Alex Norris, appointed Shadow Public Health Minister following Sir Keir Starmer’s election as leader of the party, has led the Labour front-bench response to the Bill. Notwithstanding the public caveat that “we have no choice but to pass the Bill”, he has remained positive about the benefits the new measures could have for the UK’s life sciences industry. Indeed, through amendments he has tabled, Norris has sought to put the onus on the Secretary of State to report to Parliament when a ‘medicine which is clinically beneficial has not been made available on the NHS.’ Though unsuccessful, this amendment has intensified a new tendency to place scrutiny on government rather than just the manufacturer when a treatment is rejected for use by the NHS.

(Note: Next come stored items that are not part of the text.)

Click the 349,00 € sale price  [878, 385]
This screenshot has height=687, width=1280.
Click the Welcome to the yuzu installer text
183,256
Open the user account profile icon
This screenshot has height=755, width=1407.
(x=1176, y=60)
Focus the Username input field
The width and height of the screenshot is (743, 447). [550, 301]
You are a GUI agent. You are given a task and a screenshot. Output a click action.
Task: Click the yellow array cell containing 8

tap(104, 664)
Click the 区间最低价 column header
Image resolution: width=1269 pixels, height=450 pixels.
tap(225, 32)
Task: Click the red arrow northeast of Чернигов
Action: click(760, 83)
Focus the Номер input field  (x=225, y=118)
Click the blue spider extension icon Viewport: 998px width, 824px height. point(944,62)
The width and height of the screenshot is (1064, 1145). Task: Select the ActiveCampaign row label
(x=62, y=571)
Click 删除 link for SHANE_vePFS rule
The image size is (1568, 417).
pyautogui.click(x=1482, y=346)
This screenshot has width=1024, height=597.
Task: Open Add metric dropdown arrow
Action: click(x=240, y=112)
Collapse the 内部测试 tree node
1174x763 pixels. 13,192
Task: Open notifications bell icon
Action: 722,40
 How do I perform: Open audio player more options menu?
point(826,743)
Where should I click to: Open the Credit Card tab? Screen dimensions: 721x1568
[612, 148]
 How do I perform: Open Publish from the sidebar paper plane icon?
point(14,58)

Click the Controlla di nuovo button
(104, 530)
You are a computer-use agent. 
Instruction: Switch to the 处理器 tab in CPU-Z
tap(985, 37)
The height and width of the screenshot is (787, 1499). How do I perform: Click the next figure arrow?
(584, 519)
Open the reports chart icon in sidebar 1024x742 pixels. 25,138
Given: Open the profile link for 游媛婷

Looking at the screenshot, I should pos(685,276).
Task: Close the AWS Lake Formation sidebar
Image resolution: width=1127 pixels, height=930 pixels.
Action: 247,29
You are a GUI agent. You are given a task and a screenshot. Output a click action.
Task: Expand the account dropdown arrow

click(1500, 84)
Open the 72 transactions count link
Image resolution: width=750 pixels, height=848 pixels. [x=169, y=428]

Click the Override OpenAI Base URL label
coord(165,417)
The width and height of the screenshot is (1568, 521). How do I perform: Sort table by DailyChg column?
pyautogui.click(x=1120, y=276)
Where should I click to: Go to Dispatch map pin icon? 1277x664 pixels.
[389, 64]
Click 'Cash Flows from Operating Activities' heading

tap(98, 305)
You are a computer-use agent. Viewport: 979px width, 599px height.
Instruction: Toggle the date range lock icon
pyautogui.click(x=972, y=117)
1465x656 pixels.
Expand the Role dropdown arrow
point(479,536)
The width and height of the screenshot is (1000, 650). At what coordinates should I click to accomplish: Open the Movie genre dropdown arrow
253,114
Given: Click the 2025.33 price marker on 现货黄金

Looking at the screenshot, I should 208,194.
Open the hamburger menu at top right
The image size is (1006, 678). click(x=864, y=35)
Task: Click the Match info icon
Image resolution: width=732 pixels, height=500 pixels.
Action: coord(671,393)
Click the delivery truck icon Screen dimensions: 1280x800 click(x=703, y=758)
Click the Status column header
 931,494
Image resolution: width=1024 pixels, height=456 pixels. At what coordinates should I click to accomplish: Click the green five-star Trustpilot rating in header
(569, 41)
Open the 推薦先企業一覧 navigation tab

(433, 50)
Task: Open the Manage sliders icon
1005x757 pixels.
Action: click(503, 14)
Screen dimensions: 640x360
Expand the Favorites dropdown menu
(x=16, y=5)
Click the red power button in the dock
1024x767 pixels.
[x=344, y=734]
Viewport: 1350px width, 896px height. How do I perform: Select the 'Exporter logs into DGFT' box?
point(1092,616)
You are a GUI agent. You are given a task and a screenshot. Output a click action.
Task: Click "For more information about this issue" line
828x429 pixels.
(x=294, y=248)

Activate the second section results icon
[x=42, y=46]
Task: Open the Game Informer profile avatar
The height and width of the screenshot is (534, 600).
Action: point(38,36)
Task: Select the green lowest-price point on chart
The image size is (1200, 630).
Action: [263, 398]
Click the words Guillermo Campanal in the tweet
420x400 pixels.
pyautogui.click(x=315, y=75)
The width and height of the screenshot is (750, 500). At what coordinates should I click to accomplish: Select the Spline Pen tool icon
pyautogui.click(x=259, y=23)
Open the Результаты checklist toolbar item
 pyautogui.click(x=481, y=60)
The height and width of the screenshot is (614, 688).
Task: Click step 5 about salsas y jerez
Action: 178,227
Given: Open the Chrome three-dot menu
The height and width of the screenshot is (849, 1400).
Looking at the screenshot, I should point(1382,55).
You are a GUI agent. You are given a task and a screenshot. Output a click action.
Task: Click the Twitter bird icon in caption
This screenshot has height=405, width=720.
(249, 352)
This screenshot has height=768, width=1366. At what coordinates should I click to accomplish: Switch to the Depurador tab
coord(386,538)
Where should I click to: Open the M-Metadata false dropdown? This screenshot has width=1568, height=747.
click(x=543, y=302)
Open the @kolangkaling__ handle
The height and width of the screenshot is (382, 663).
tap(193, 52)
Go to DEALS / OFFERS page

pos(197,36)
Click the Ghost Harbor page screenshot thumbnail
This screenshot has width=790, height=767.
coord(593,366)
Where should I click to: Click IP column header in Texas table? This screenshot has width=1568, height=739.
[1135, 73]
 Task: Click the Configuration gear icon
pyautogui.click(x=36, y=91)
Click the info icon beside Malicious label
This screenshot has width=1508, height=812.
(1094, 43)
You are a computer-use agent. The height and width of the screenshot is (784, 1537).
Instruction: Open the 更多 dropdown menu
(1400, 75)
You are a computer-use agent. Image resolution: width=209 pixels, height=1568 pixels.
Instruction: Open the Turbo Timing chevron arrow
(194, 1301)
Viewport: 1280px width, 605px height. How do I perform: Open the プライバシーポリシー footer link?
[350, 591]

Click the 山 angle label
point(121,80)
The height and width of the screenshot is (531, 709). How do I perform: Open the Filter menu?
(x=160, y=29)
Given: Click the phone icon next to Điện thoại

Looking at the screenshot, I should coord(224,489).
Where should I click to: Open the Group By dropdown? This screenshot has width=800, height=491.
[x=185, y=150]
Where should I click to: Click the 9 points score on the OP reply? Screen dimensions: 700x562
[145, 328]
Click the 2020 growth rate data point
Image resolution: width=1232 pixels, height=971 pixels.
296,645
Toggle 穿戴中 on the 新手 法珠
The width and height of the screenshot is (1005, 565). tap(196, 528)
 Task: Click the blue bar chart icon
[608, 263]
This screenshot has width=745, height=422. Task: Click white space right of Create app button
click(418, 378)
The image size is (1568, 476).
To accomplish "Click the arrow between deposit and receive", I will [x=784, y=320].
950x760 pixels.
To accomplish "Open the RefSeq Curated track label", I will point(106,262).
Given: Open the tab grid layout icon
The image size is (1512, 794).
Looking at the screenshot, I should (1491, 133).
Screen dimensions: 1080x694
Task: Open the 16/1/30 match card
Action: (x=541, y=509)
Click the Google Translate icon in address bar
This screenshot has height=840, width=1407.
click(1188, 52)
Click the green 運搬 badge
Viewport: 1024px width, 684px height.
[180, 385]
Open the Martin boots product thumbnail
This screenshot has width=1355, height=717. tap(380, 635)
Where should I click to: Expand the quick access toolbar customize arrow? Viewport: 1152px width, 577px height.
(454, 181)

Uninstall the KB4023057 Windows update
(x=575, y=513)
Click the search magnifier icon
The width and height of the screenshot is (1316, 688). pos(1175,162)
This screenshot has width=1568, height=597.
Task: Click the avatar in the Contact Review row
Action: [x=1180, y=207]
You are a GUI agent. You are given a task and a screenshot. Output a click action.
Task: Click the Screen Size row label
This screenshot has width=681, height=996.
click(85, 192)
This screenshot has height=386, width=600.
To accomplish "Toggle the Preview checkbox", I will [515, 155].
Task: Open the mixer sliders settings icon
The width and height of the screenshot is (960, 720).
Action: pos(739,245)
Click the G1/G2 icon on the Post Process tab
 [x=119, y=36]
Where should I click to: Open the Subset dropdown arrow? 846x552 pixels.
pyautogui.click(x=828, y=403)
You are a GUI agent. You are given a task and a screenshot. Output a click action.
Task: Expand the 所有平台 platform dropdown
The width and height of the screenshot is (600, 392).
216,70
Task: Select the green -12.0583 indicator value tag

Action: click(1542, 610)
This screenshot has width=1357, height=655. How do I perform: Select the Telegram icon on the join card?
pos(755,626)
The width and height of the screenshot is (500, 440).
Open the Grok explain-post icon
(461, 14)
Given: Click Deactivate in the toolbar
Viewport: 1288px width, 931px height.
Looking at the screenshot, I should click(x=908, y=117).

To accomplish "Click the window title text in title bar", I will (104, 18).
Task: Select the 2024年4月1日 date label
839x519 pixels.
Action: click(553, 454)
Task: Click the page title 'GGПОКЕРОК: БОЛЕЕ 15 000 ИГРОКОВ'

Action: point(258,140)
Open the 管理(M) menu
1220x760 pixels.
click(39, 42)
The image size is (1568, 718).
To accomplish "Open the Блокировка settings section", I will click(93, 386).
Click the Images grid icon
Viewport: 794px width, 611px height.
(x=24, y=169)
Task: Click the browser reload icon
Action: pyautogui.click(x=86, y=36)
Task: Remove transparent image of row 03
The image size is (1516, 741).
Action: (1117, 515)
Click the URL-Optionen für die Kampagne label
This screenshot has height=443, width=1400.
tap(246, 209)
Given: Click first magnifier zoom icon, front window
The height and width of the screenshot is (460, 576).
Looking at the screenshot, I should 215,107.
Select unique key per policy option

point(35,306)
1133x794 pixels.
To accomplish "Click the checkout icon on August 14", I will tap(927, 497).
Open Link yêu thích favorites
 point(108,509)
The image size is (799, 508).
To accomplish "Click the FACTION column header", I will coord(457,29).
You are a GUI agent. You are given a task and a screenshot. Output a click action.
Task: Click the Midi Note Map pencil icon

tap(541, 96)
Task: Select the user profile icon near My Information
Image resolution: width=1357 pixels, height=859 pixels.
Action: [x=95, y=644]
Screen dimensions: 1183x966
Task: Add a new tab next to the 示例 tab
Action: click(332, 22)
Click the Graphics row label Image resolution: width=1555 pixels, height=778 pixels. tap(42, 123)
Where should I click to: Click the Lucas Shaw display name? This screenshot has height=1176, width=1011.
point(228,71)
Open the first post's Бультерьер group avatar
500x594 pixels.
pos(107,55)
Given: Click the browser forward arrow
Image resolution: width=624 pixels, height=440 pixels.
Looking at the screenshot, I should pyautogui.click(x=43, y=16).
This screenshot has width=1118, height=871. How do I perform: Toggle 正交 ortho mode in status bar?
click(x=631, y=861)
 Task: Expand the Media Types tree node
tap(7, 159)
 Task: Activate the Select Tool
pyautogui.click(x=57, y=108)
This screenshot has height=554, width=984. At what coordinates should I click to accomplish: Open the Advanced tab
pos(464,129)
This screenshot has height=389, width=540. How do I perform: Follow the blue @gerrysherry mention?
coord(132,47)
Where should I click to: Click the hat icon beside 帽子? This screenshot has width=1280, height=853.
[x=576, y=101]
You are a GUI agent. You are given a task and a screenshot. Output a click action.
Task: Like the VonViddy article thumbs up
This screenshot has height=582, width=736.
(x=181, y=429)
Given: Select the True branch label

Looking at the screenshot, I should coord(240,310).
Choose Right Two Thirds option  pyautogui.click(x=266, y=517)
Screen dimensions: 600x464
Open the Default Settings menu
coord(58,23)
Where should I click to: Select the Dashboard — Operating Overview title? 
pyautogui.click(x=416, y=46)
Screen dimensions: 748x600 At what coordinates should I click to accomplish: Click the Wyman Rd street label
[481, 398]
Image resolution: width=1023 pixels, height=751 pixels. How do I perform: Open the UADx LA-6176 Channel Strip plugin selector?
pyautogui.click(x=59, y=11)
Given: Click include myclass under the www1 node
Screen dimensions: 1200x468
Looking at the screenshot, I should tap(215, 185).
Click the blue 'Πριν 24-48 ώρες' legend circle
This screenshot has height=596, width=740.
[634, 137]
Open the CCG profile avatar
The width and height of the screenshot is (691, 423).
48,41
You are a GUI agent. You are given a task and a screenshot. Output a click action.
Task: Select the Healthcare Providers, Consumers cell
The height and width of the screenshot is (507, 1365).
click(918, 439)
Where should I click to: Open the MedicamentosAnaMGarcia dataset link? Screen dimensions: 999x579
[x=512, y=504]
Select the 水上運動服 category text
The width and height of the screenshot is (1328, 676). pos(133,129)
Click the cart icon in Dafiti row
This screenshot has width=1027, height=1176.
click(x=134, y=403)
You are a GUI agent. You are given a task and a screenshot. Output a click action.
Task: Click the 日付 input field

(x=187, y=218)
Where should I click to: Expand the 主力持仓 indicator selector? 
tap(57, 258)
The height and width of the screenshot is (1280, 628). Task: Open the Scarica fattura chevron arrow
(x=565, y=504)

What does this mean for NICE?

This new wave of ‘access activism’ will likely frustrate those tasked with approving medicines. The independent National Institute for Health and Care Excellence (NICE) was set up just over 20 years ago precisely to take the politics out of deciding which treatments the NHS should pay for, instead applying strict economic modelling criteria to every assessment of a new treatment. Though the industry has called for reform and flexibility in NICE’s methods for many years, the rapid rise of precision treatments being developed, that can significantly help patients who previously had no options left, has enfranchised MPs to engage in similar debates. The cost-effectiveness of these new treatments is not straight forward for NICE to assess and MPs are increasingly being lobbied by constituents and their families to intervene on their behalf. This re-introduction of politics into the medicines access debate has precipitated the central argument of ‘access activists’ in Parliament during the Bill: parliamentarians must take responsibility for making medicines available to their constituents through the NHS.

A change in government thinking?

For MPs, an expansion of parliamentary oversight provides a route to pressure the government on medicines access issues, ensuring the government find it increasingly difficult to stay passive, leaving NHS England and industry to go back and forth.

Whether reinvigorated ‘access activism’ will fundamentally change the landscape will be largely down to whether there is cross-party support to further increase parliamentary scrutiny of medicines access issues. Regardless of the Bill’s outcome, its passage has illustrated that medicines access issues are not as politically ambivalent as the independent NICE might like. No matter what happens next, it’s clear that the strength and determination of patient communities and charitable advocacy groups – though stalled by the significant financial turmoil COVID-19 has wrought – has had a significant impact by making sure Parliament and government know that they cannot be the cheerleaders of a post-Brexit renaissance for UK life sciences, without getting to grips with individual medicines access issues.